2. The waistline should not hit exactly under your bustline. This is most important if you have any amount of belly protruding -- if the dress waistline starts right under your boobs, it can utterly remove any waist you might actually have, & all the eye sees is round boob, round belly. Even in slimmer profiles, the very high waistline may shorten the torso unnaturally & can look weird (I'm talking about you, 1810s Jane Austen fashion!).
Dresses with a high waist & a wide band below this are going to be the most flattering & more proportional. Note: You can fake this effect easily with a wide belt!
3. Look for empire-waist dresses with A-line or straight skirts. The less fabric that's gathered around your waist, the less fullness is added, the less of a maternity look. Avoid "babydoll" dress styles completely, like the horrible plaid example pictured at the top of this post (ditto babydoll tops/tunics, yuck), & be wary of pleats at the waist (even what may appear to be just two small pleats -- that's gonna bulk you up in exactly the wrong spot; this placement is notorious on structured dresses & dresses with tulip skirts).
Don't bother with bandeau bust styles or spaghetti straps, as they won't emphasize anything positive on most shapes unless you're a flat-chested teenager. Scoop necks can be OK, but they border on maternity territory, so tread carefully. High necks such as cowls, turtlenecks, etc. add bulk & can look weird imnsho combined with an empire waist.
Be wary of dresses with a twist-front at the bust or a flowing knot right below the bust because this can add extra gathered fabric falling directly over your belly (causing the same problem outlined in tip #3).
5. Accessorize, accessorize, accessorize! The more simple & basic the empire-waist dress, the more you need to add to it to make it look like something special. The style can emphasize your cleavage & your waist, particularly if you heed tips #2 and #4, but you still need accessories. A great necklace or earrings will do wonders (either big earrings & a delicate necklace or a big necklace & delicate earrings; don't go big on both).
You can add detail with your belt too -- add a flower rosette, get a belt with an interesting buckle, find a belt with corset detailing, or look for a belt in an attention-grabbing material like shiny patent or metallic.
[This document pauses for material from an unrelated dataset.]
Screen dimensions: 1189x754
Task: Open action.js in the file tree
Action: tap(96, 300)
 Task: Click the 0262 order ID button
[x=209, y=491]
Just having a belt in a contrasting color is a good idea. A colored or print dress with a solid black belt defines the even waist more.
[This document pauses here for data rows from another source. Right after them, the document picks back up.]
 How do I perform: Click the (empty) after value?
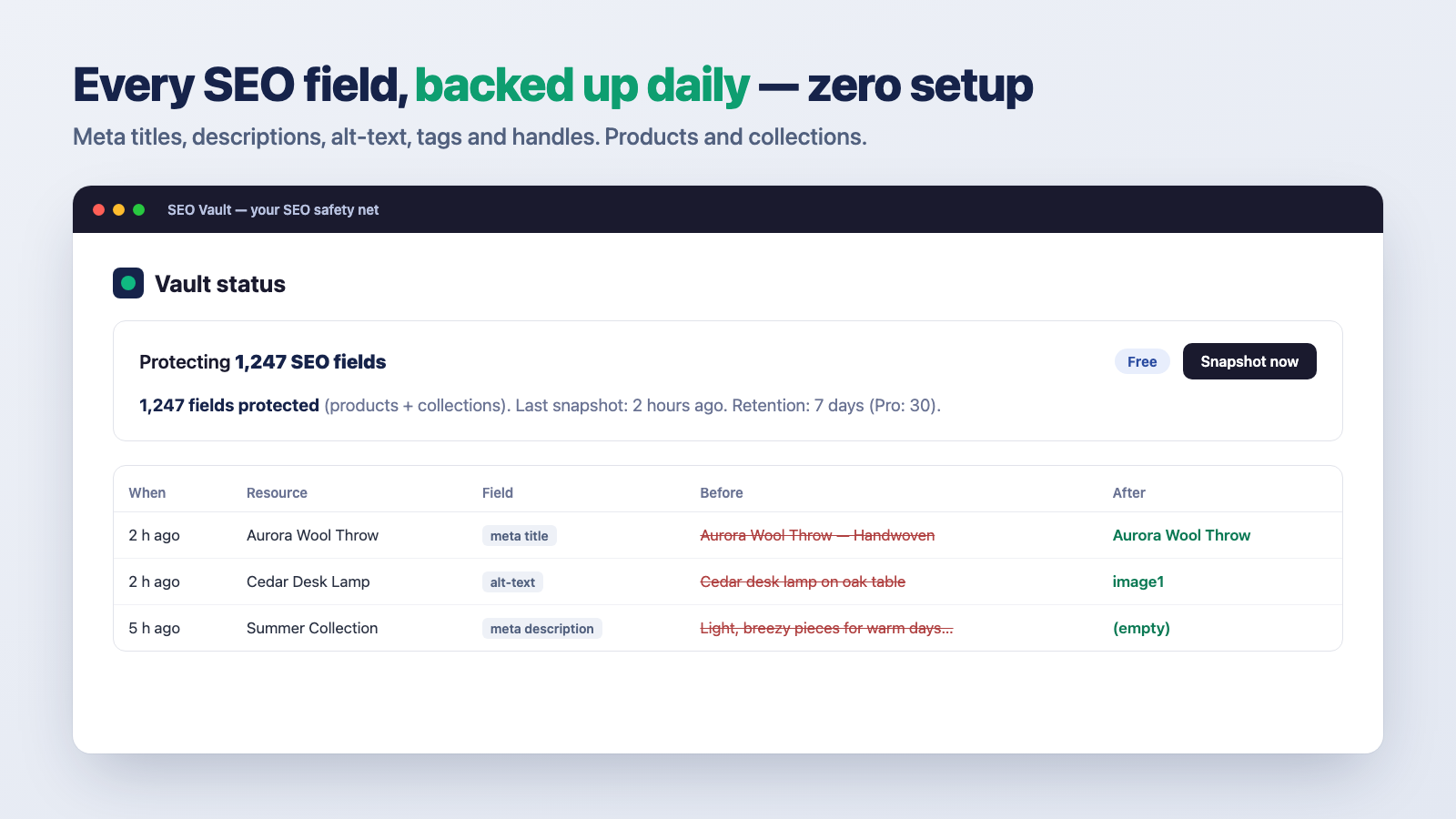click(1141, 628)
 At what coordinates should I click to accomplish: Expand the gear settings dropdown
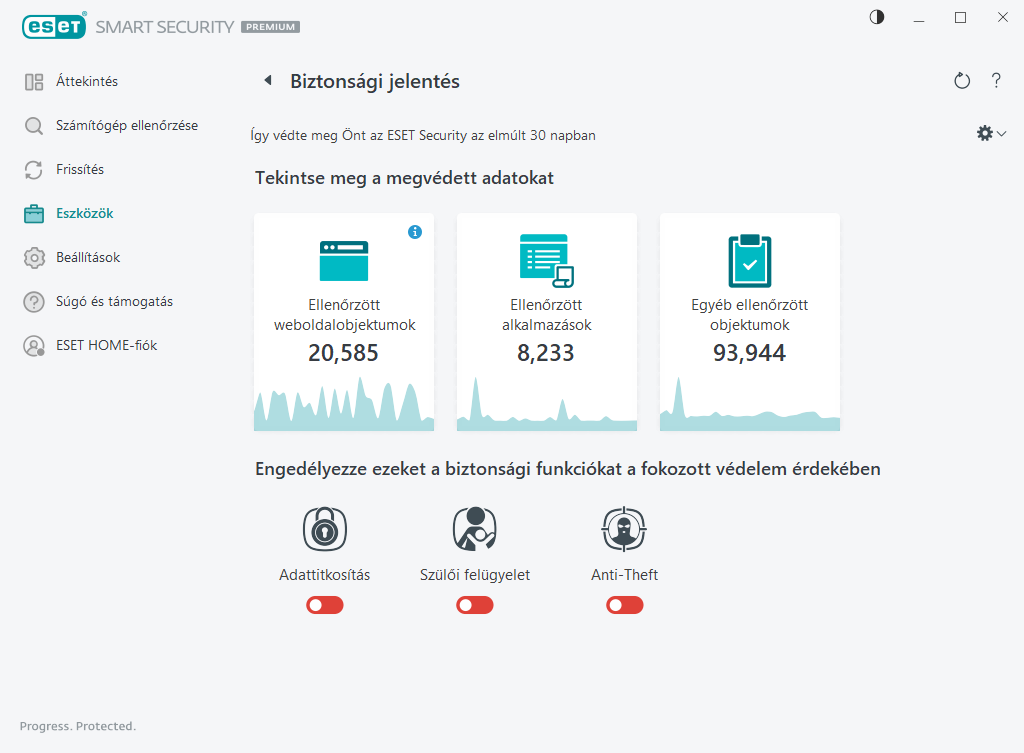(991, 133)

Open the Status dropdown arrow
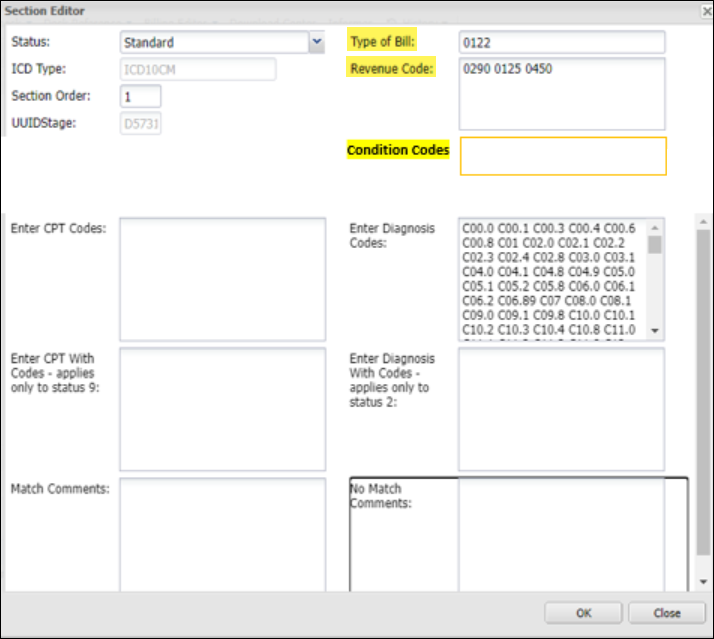tap(316, 42)
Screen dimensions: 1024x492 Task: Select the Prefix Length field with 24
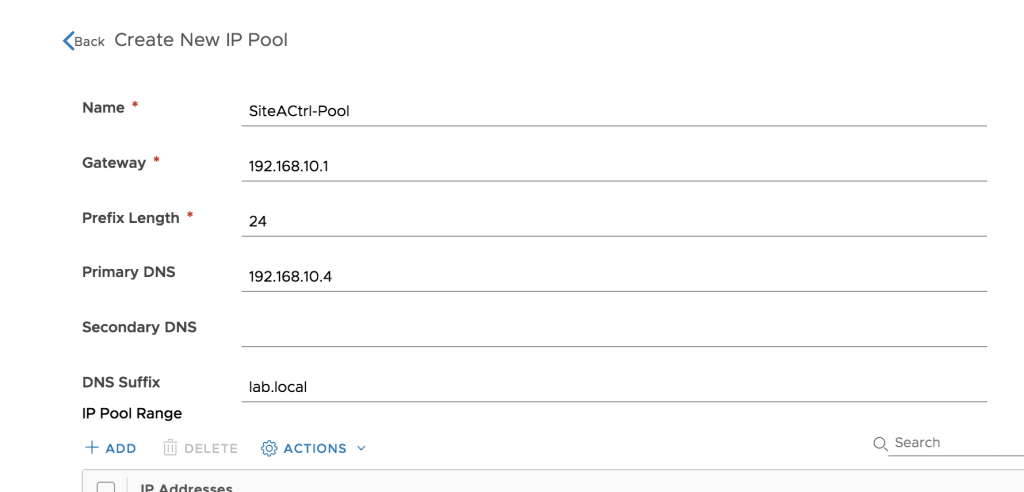(614, 222)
Also consider layering. A pretty camisole with lace edging looks great under empire-waist dresses, & in cooler temperatures, a thin, long-sleeved T-shirt adds interest, especially in a contrasting color or pattern. Throw on a cardigan over the dress, but make sure to leave it open so you don't lose the lovely "V" line (for this reason, I don't recommend jackets unless they're ones that look great hanging open). Leggings & boots can look good with empire-waist dresses, as do tights & pumps, depending on the outfit.
- Target ruffle-neck dress
- Torrid black dress
- Boden print dress
- Sonsi burgundy dress,
- Macy's long-sleeve dress
- Plus the examples linked above
- I wear this black knit dress from Target a lot (here it is again & here worn two ways). It's one of the first empire-waist dresses I bought.
- Can't quite see this purple dress with a darker purple belt, also from Target, but it's empire waist.
- A rare-for-me blue knit dress from Ruche, layered under.
- Empire-waist print dress made by Donna.
- Empire-waist floral-print dress from April Cornell.
- Another Target empire-waist dress, this one in red.
- Empire-waist sundress from Target, worn winterized.
- A different empire-waist sundress from Target, also winterized.